Yesterday, I went down to Dallas’s famous Texas Stadium to film and photograph its widely-publicised demolition. I often film and photograph events near me as practice and example for search engine optimization. In this case, my optimization work was fairly straightforward, and the results were spectacular. Here’s the video I shot of the Texas Stadium Implosion:
(This wasn’t the first Dallas Cowboys Football-related spectacle I’ve covered – I previously photographed the tragedy of the collapse of the Dallas Cowboys practice field roof near where I live.)

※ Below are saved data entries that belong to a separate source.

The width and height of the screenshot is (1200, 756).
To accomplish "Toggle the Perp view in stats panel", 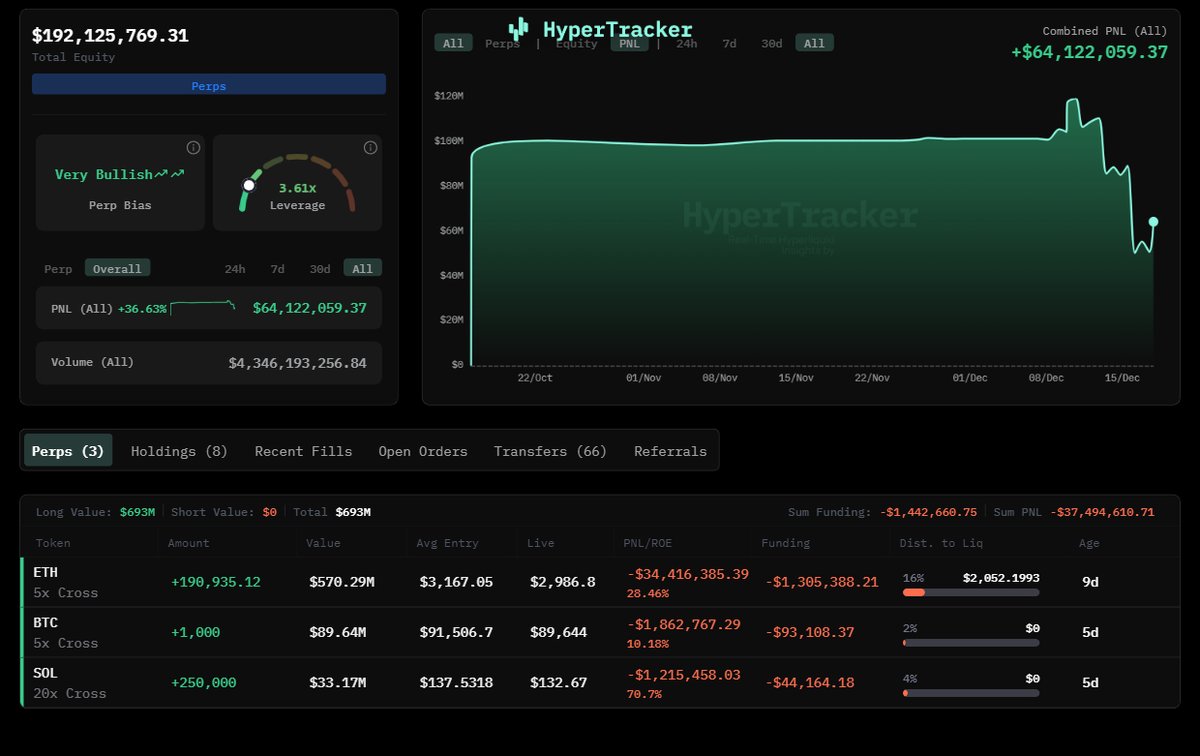I will coord(58,269).
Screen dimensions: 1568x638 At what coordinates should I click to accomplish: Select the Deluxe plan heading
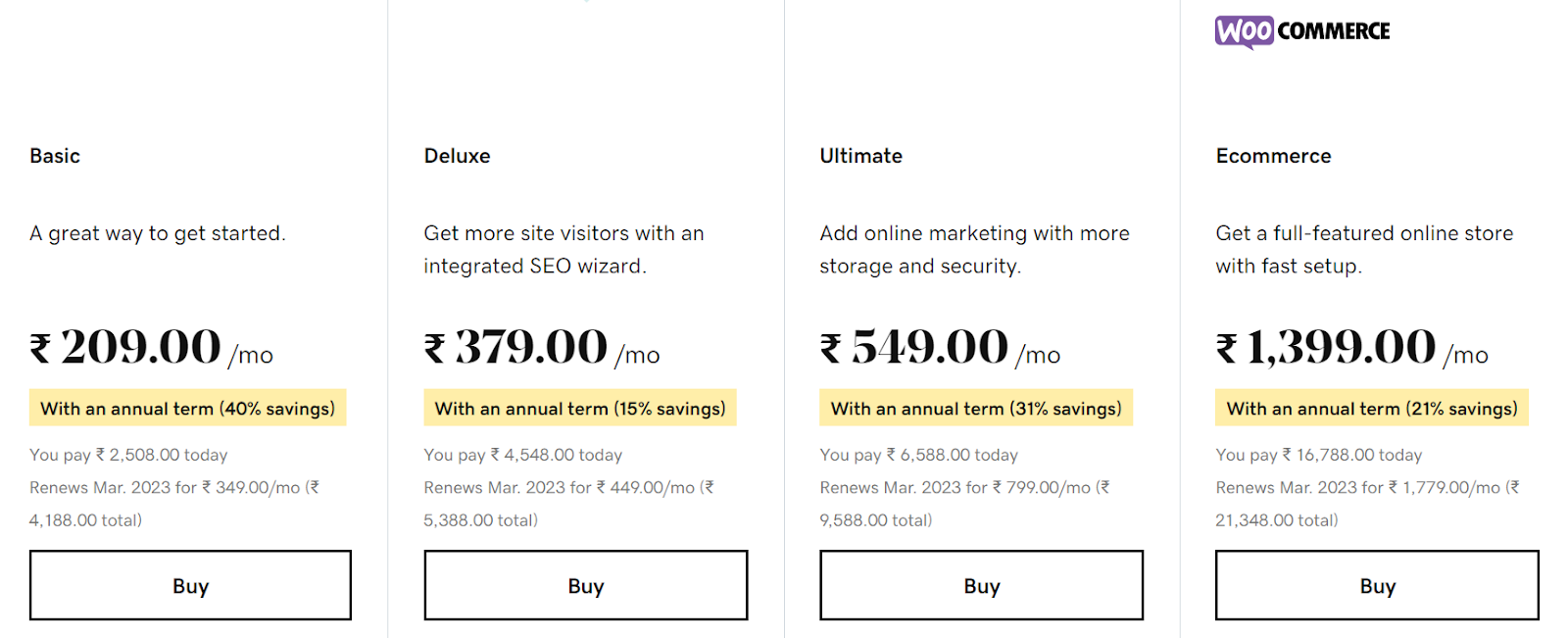tap(457, 156)
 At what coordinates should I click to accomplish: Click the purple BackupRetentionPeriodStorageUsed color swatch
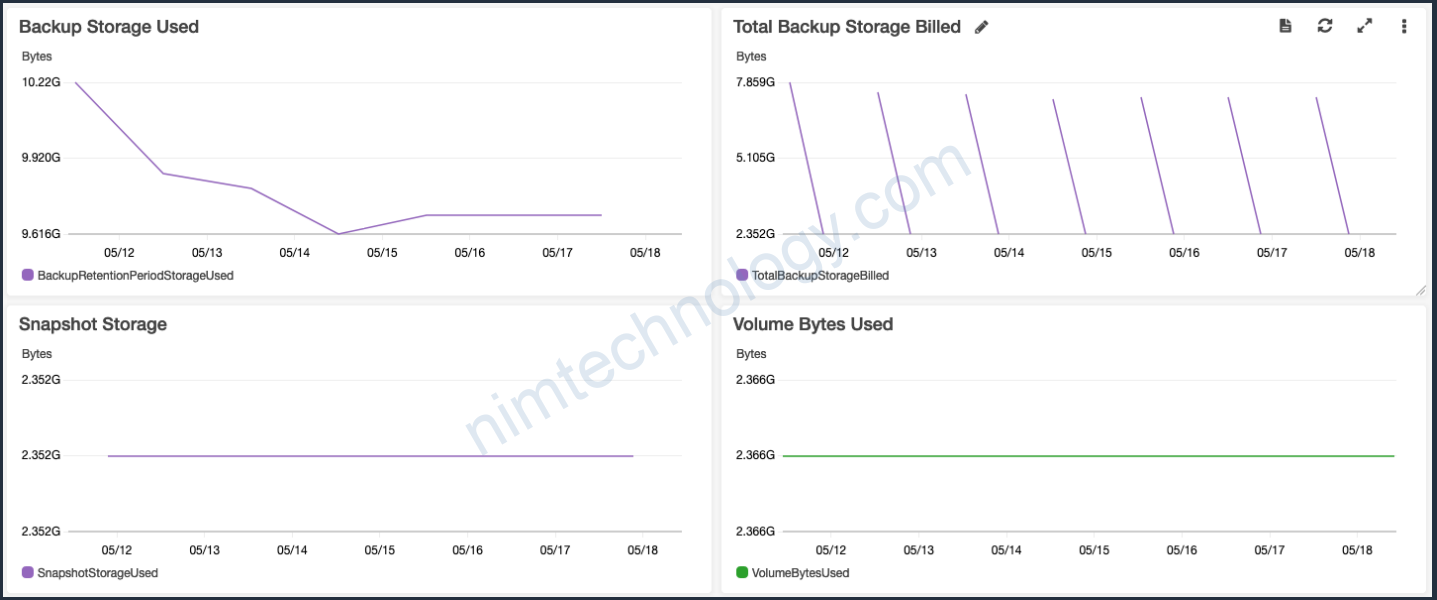coord(27,275)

My video’s quality actually wasn’t all that hot, I must admit. The demolition was to occur a little after daybreak, at near 7:00 a.m., and it was cloudy. I did try to get a vantage point as close as possible where there was very little jockeying for position from the crowd of thousands who showed to witness the event. I also planned ahead sufficiently to prepare by bringing a folding chair, allowing me to stand above the crowd around me.

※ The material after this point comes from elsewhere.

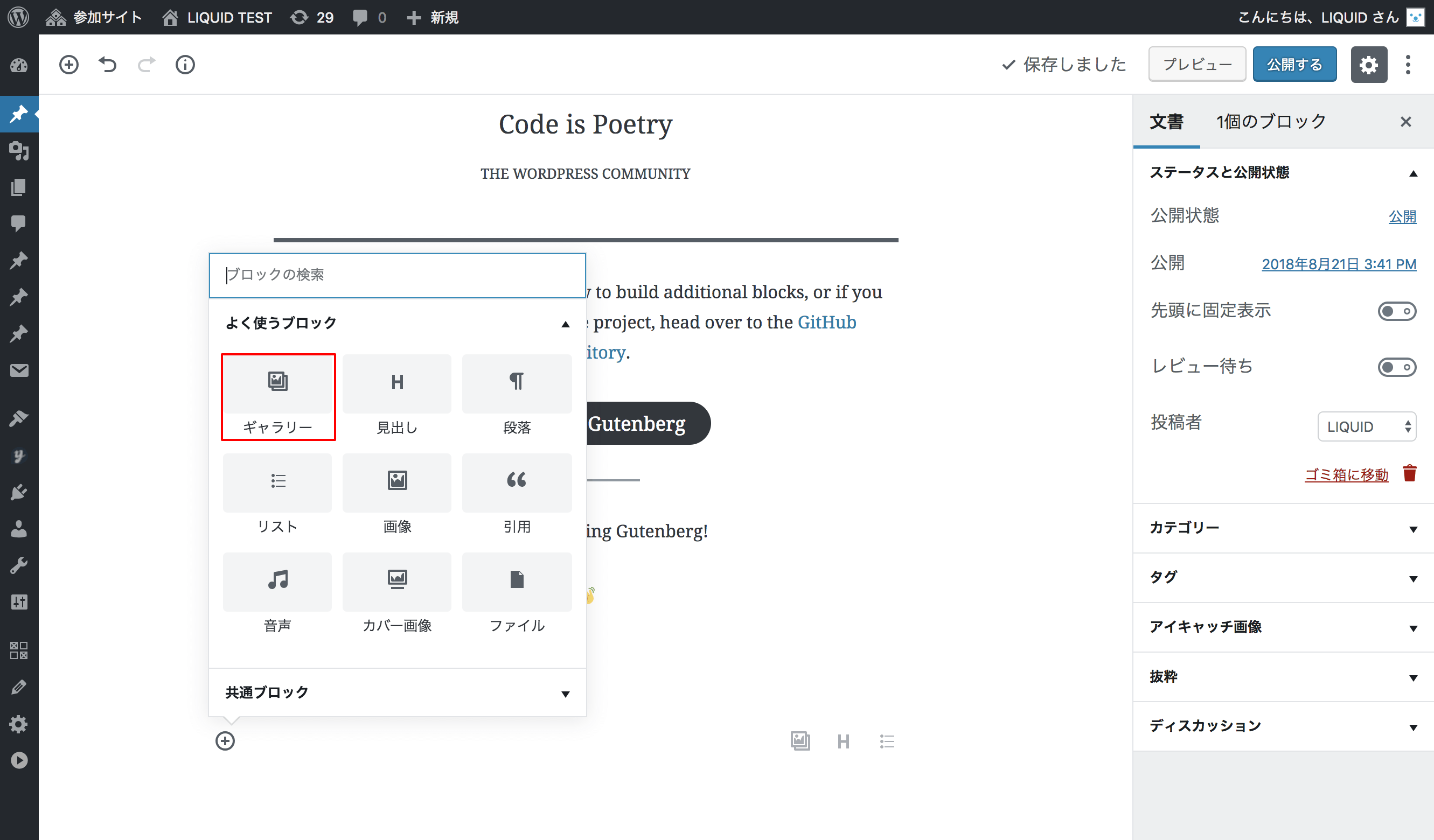This screenshot has height=840, width=1434.
Task: Click the undo arrow icon
Action: [107, 64]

But, I was unsure how long the demolition would take – things like this can be unpredictable. So, I set my camera (a Nikon Coolpix S51 that I’ve used all the way around the world) to a little lower resolution, “small size 320”, instead of higher resolution. This gave me more minutes of film time, and allowed me room to shoot some photos as well.
Even considering that my video was not of the highest quality of those posted for the demolition, and even though some others had better vantage points, my video became one of the top two most popular posted on YouTube, ranking in searches there as well as within Google, under Universal Search. So, how did I accomplish it in one day flat?

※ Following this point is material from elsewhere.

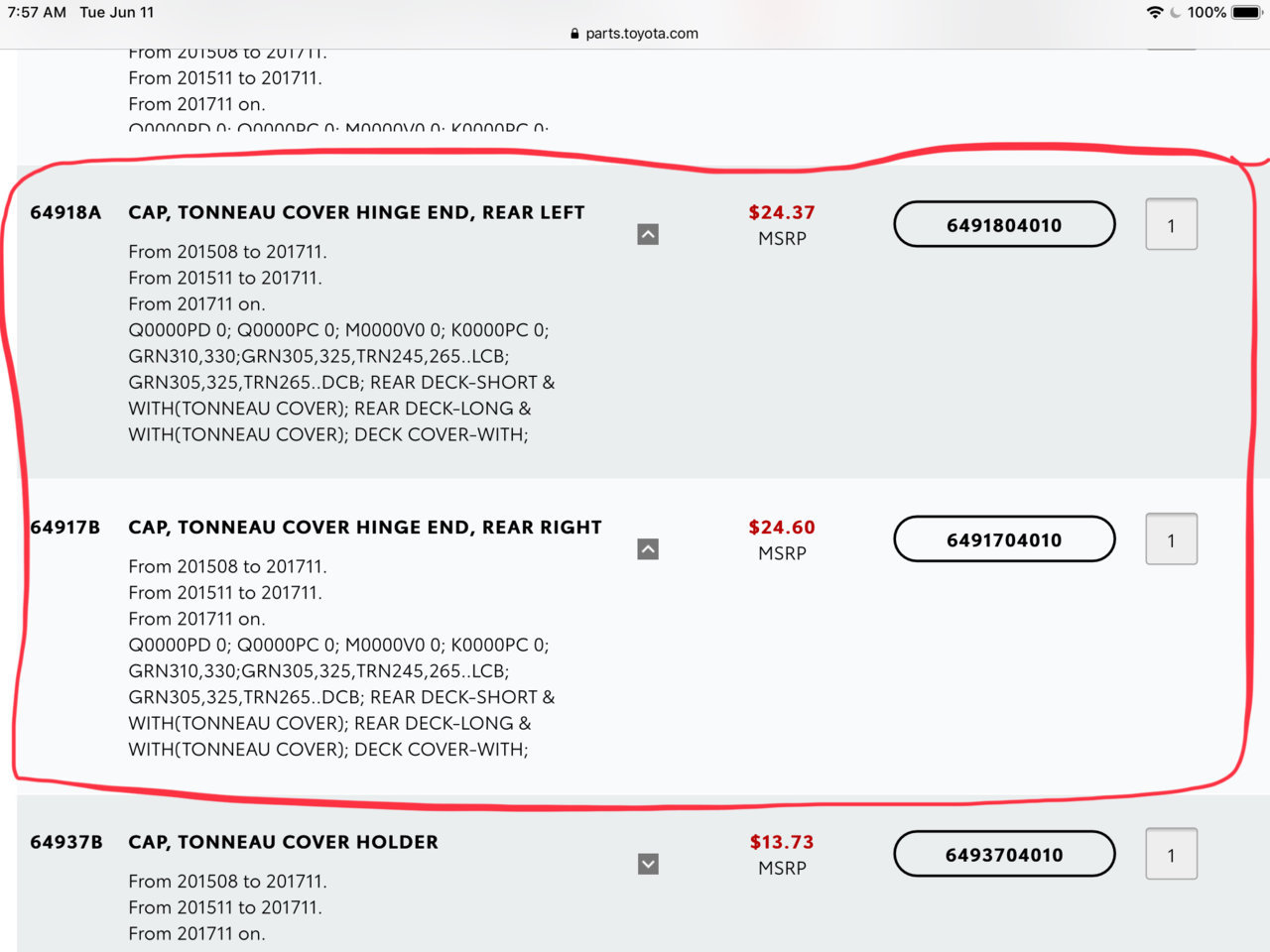Click reference code 64937B
The width and height of the screenshot is (1270, 952).
(66, 842)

It starts with the title – I predicted that people would search for both “Texas Stadium Implosion” as well as “Texas Stadium Demolition” to find this content. So, I included BOTH of those terms in the title. I also wanted to include “Dallas Cowboys” in it, and try to describe it compellingly to increase clickthroughs, so I mentioned “Epic”. Here’s the title I engineered to attempt to target many of the most popular search query combinations people might use in trying to find videos of the explosion:
“Texas Stadium Demolition – The Epic Dallas Cowboys’ Texas Stadium Implosion!”
Second, I gave the video a keyword-rich description which further reinforced each of the main keyword phrases I was targeting. I custom-wrote the description, mentioning a small amount of the facts outlined in the Wikipedia article for the Texas Stadium.
One subtlety of the description was my inclusion of a link over to my personal blog, where I’d written a matching blog post about the experience, “Texas Stadium Implosion – Huge Demolition Event“. This allowed people who came across the video to read up my longer description of the whole deal.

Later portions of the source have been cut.